What if I get bad marks in school?

What If no one wants to hire me?

What if I don’t get married!

What if I am not a good mom! 

I don’t know how to pay bills…AH!

……

Everyone has some natural anxiety- believe it or not, it’s actually healthy! Without anxiety, we wouldn’t be safe. Anxiety provides every individual with a healthy level of caution in life. 

“Perhaps I shouldn’t touch that hot burner… I saw my mom shriek once after having touched it.”

“ This dark alley looks a bit skeptical, I should just walk home along lit streets.”

 

So yes- to an extent, anxiety is NORMAL. It’s when your fears go above a normal level and impede your life, that it becomes a challenge.

 

So for me, my Eating Disorder stems from Anxiety. From the moment I wake up, I have this little anxious voice in my head telling me

“Are you sure? Are you REALLY sure about that?”

“What if that makes you gain weight? You don’t want to gain weight. Things will go out of control. And how would you feel if you were out of control? You don’t like that feeling… remember? “ 

 

It’s exhausting, to say the least. 

I am learning, day by day, that these are my fears.

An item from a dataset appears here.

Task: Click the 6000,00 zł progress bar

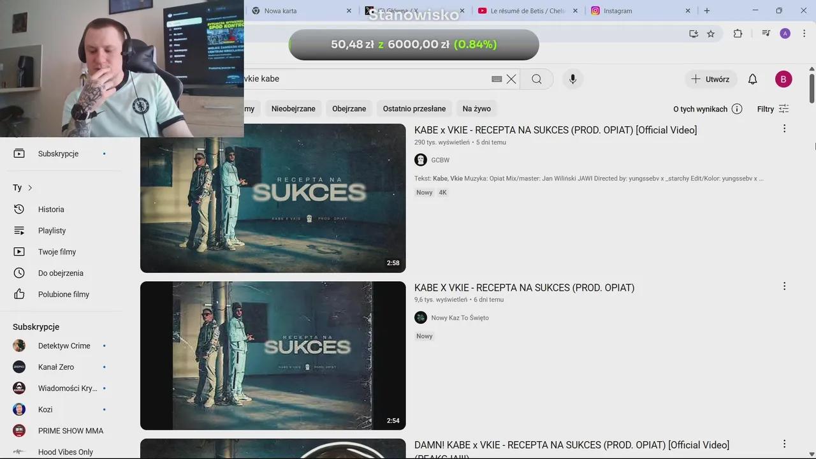Action: coord(413,44)
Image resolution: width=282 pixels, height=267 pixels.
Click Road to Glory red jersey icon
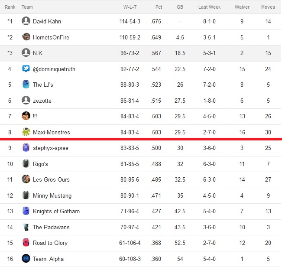point(26,243)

I am also learning how to connect the dots between my anxiety and my Anorexia. You see… it is very common for people with Anorexia to shrink into an emaciated figure, as it is similar to reducing their body to that of a child. When you were a child, were you thinking of bills? Getting good grades? Securing a top-notch, moneymaking career? I hope not…

Heck, my biggest concerns as a young child had to do with being on time for dinner, as I was often outside playing Kick the Can with my neighbors. 

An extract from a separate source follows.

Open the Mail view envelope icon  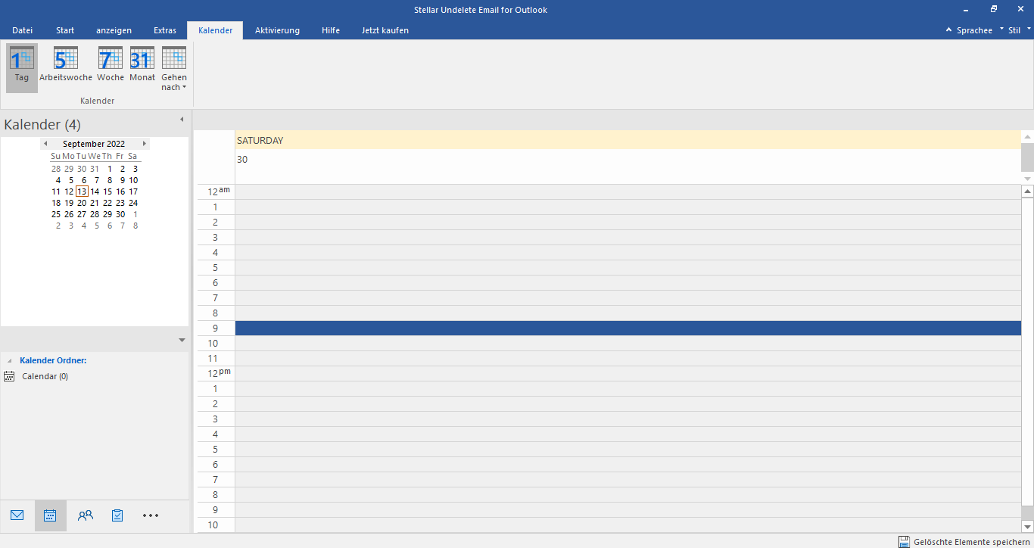point(17,515)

As I have grown up, and been faced with expectations that are put on by society, and my own high standards, I have developed an extraordinary amount of fear- largely related to failing. So, for me, I wanted to be the furthest thing from normal, because being normal meant that I had to face these fears. 

Off I went on my journey with my Eating Disorder. Obviously there were a number of other things that triggered my Anorexia; however, a large amount of my struggle had to do with my fear of growing up. 

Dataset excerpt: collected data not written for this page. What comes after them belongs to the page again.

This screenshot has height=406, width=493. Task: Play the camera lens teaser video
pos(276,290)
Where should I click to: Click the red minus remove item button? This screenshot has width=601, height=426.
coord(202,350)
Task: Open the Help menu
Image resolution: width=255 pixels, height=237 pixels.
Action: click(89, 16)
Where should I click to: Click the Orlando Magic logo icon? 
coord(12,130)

I shrunk my body into that of a pre-pubescent boy. I no longer had my womanly breasts, hips, bum, or a menstrual cycle. I was pulled out of school, work, and any extra curricular activities, and placed in hospitals. I had people begging me to eat, trying to feed me, and showing me more love than I had ever felt in my entire life. I was stripped of any independence and freedom. I wasn’t living. 

In a weird, and twisted way, I kinda liked it. No more expectations, no more pressures. It was just me and my illness (or so I thought). 

I spent 3 years going through the doors of hospitals, emergency departments, doctor’s offices, and treatment centers, only to come out and relapse again into my illness. This is largely due to the sole focus of weight restoration in many of these programs. 

We need to remember that Eating Disorders are a MENTAL ILLNESS. Yes- they have physical complications; however, we must treat the mind in order to pursue true recovery. This is not to say that these places didn’t serve a purpose in my journey. Each and every program I attended played a large role in allowing me to learn little bits about my illness and myself. 

So here I am,

Learning to allow normallacy into my life,
Learning to accept my new hips, breasts, and curvy figure,
Learning to find what my true passions are, and what adds light to my life,
Learning that it is okay to make mistakes, 
Learning that over time, I will learn how to deal with finances and career opportunities,
Learning that I will always be learning,

But most importantly, that it is OKAY to be NORMAL.